Every line below that holds the string "resolution" should be copied out.

◆ Excerpted records:
BEGIN

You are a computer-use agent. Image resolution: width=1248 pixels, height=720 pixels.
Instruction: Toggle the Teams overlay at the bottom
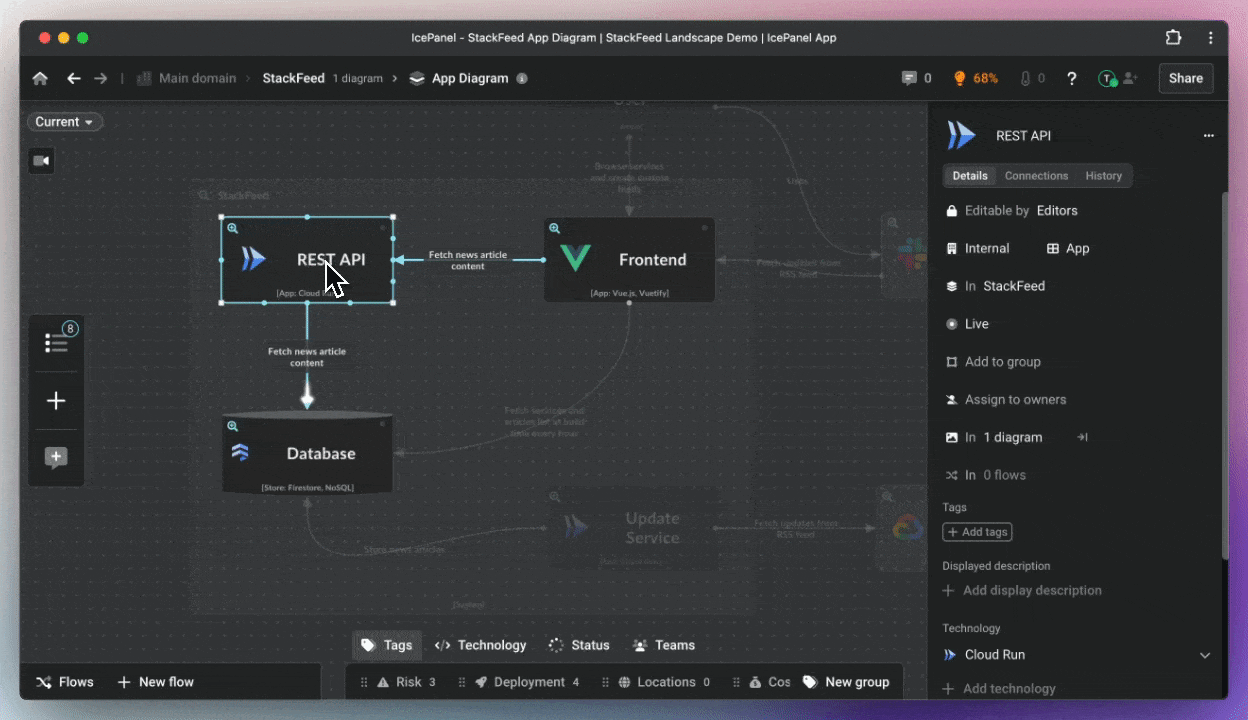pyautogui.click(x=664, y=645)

END
BEGIN

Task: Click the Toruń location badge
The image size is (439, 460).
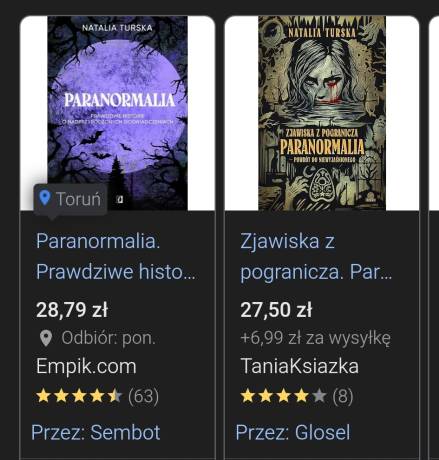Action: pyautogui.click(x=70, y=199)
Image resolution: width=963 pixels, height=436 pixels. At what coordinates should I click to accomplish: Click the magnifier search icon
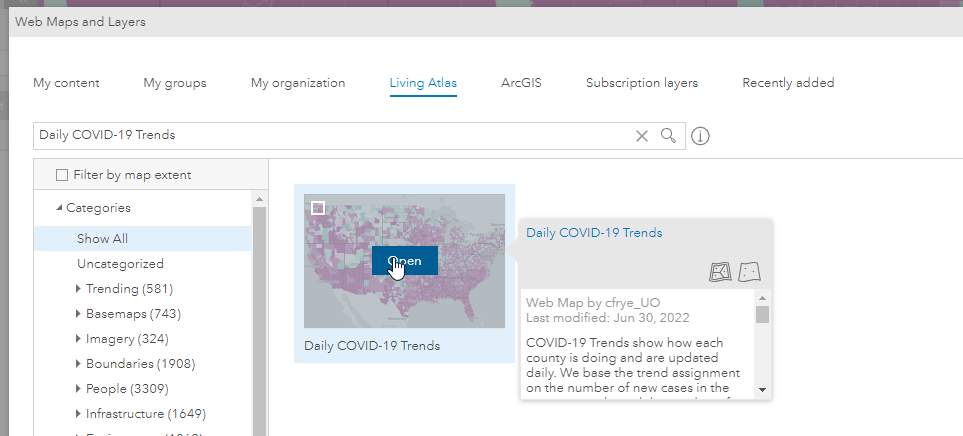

END
BEGIN

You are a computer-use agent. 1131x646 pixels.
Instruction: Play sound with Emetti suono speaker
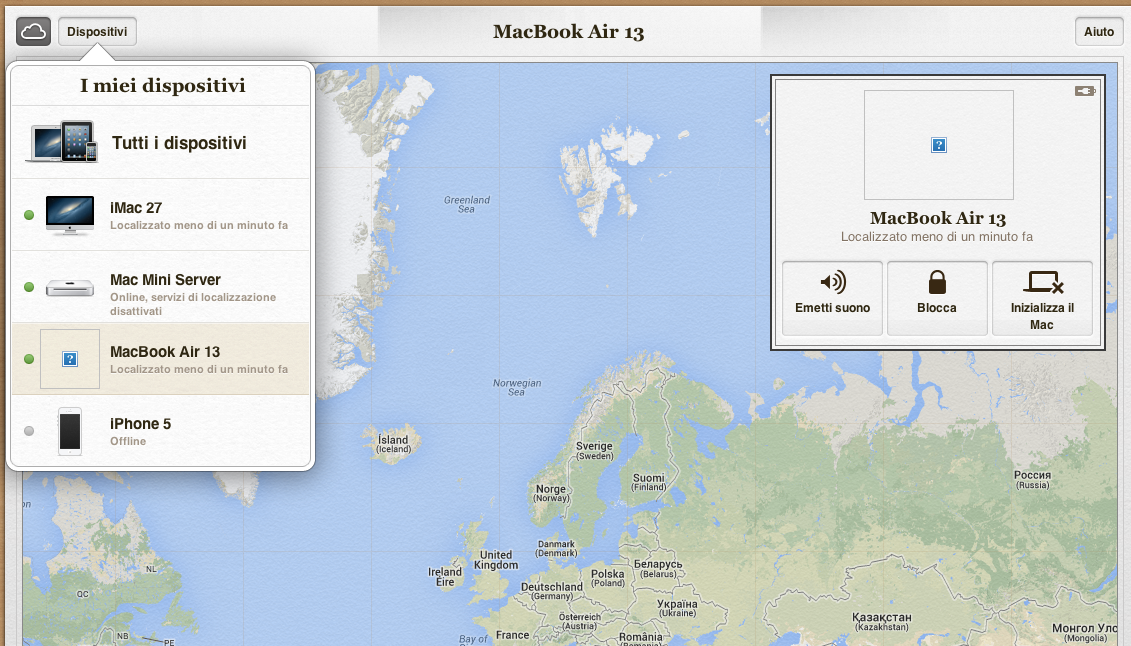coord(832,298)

END

◆ Written response:
You are a computer-use agent. Image resolution: width=1248 pixels, height=720 pixels.
Image resolution: width=963 pixels, height=436 pixels. At what coordinates should I click to accomplish: Click the magnifier search icon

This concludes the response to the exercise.